TsSKB-Progress Soyuz-2 rocket page.


Manufacturer: Progress Rocket Space Centre
Cost: $80 million
Stages: 2 or 3
Boosters: 4 (only 2.1a and 2.1b variants)
Height: 46.3 m (152 ft)
Diameter: 2.95 m (9 ft 8 in)
Mass: 312,000 kgs (688,000 lbs)
Payload capacity (to low earth orbit): 7,020 to 8,020 kgs (15,480 to 18,100 lbs)
Maiden flight: November 8, 2004


Soyuz-2.1a: active
Soyuz-2.1b: active
Soyuz-2.1v: active

Stage 1

Length: 27.10 m
Diameter: 2.95 m
Engine: RD-108A
Fuel: LOX/RG-1
Thrust: 792.41 kN (178,140 lbf)
Burn Time: 286 seconds

Stage 2

Length: 6.7 m
Diameter: 2.66 m
Engine: RD-0110
Fuel: LOX/RG-1
Thrust: 298 kN (67,000 lbf)
Burn Time: 270 seconds

Fregat Upper Stage (optional)

Length: 1.5 m
Diameter: 3.35 m
Engine: S5.92
Fuel: N2O4 / UDMH
Thrust: 19.85 kN (4,460 lbf)
Burn Time: 1,100 seconds

Volga Upper Stage (optional)

Length: 1.025 m
Diameter: 3.2 m
Engine: 17D64
Fuel: N2O4 / UDMH
Thrust: 2.94 kN (660 lbf)
Burn Time: 307 seconds


Length: 19.6 m
Diameter: 2.68 m
Engine: RD-107A
Fuel: LOX/RG-1
Thrust: 839.48 kN (188,720 lbf)
Burn Time: 118 seconds

The Soyuz-2 rocket (military designation: 14A14) is a three-stage to orbit launch vehicle and one of two Soyuz variants currently being utilised by Russian space agency, Roscosmos.

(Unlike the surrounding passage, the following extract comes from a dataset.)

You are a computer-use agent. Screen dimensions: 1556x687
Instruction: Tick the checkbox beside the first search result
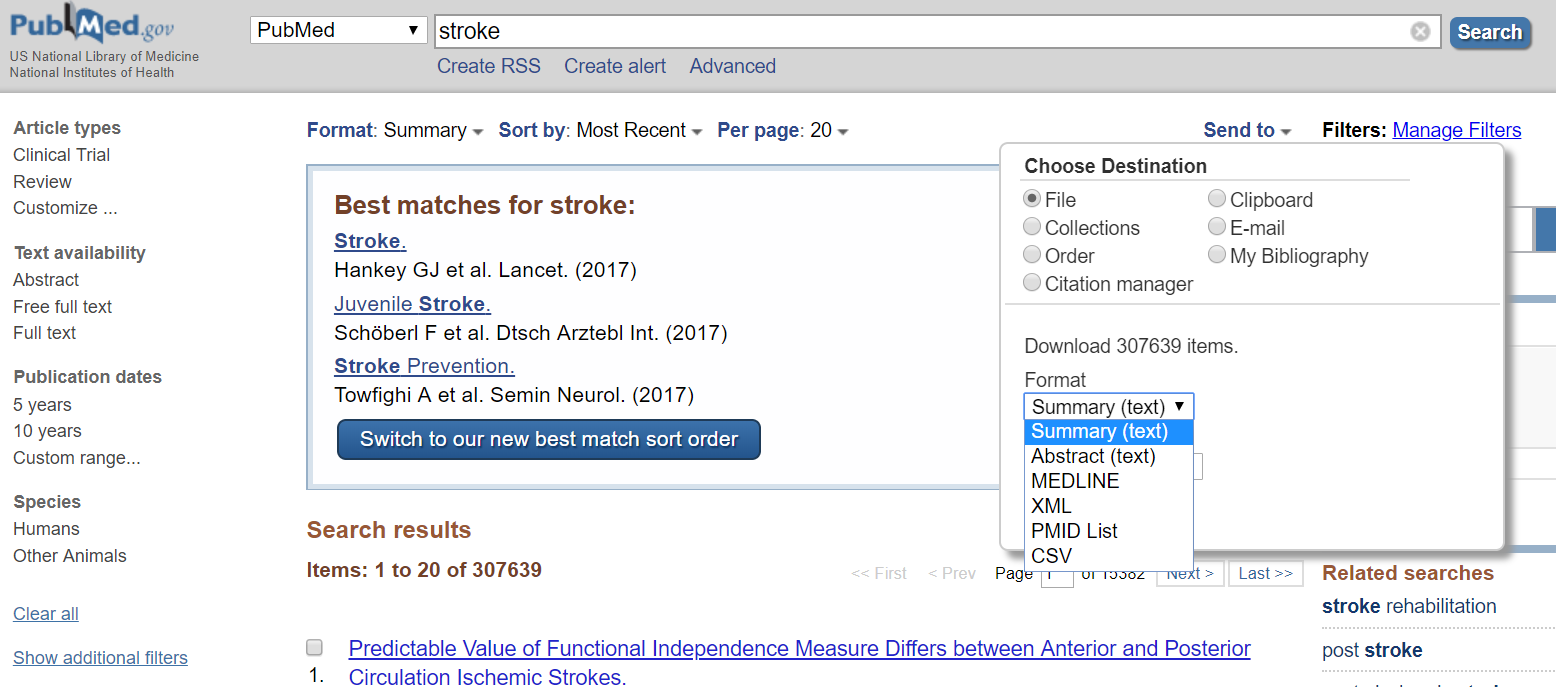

The Soyuz-2 launch vehicle is operated in three variations. The Soyuz-2.1a features four boosters powered by RD-107a engines, a core stage (that includes both the rocket’s first and second stage) powered by one RD-108a engine with four combustion chambers, and an upper stage based on the architecture of the Soyuz-U upper stage and powered by an RD-0110 engine. The Soyuz-2.1b is near identical to the 1a apart from an upgraded upper stage powered by an RD-0124 engine. The upgraded Soyuz-2.1b upper stage produces a higher specific impulse than the 2.1a allowing it to deploy payloads into higher orbits. Both the 2.1a and 2.1b can, however, utilise the Fregat upper stage.

The differences between the Soyuz-2.1a and 2.1b were largely due to financial limitations within the Russian space programme. As a result of the lack of funding for the Soyuz-2 project, engineers were forced to implement upgrades to the Soyuz architecture in phases. The 2.1a was the base phase and used a previous generation Soyuz upper-stage engine as development of the RD-0124 constituted a large percentage of the required funding. Once more funding became available and the RD-0124 development was completed, the upgraded Soyuz-2.1b was introduced.

The last Soyuz 2 variation is the Soyuz-2.1v. This “light” version of the Soyuz-2 is the only variant that does not feature strapon boosters. The 2.1v utilises a single NK-33 engine. The NK-33 was originally developed for the massive Soviet N1 Moon Rocket. Abandoned in a storage facility in the 1970s, the engines were later rediscovered and adapted for the Soyuz-2.1v. The 2.1v is also unique in that it is the only Soyuz-2 variation to make use of the Volga upper stage.